_Your assignment:_
Retype each entry below exactly as it stands.

_Working data:_
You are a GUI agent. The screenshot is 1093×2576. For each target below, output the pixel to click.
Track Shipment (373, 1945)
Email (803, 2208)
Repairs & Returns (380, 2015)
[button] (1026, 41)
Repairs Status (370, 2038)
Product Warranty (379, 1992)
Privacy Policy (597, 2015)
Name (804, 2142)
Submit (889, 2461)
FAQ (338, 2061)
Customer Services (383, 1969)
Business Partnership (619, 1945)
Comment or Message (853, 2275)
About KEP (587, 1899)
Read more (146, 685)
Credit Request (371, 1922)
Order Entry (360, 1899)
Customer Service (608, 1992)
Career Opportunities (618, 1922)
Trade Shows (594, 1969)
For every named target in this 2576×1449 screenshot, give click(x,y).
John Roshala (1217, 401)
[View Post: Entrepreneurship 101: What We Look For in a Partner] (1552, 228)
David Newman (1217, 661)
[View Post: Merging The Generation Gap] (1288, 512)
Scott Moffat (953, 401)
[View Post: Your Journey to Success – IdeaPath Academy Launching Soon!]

_Response box:_
You are a GUI agent. The screenshot is 1093×2576. For each target below, output the pixel to click.
Track Shipment (373, 1945)
Email (803, 2208)
Repairs & Returns (380, 2015)
[button] (1026, 41)
Repairs Status (370, 2038)
Product Warranty (379, 1992)
Privacy Policy (597, 2015)
Name (804, 2142)
Submit (889, 2461)
FAQ (338, 2061)
Customer Services (383, 1969)
Business Partnership (619, 1945)
Comment or Message (853, 2275)
About KEP (587, 1899)
Read more (146, 685)
Credit Request (371, 1922)
Order Entry (360, 1899)
Customer Service (608, 1992)
Career Opportunities (618, 1922)
Trade Shows (594, 1969)
For every named target in this 2576×1449 screenshot, give click(x,y).
John Roshala (1217, 401)
[View Post: Entrepreneurship 101: What We Look For in a Partner] (1552, 228)
David Newman (1217, 661)
[View Post: Merging The Generation Gap] (1288, 512)
Scott Moffat (953, 401)
[View Post: Your Journey to Success – IdeaPath Academy Launching Soon!]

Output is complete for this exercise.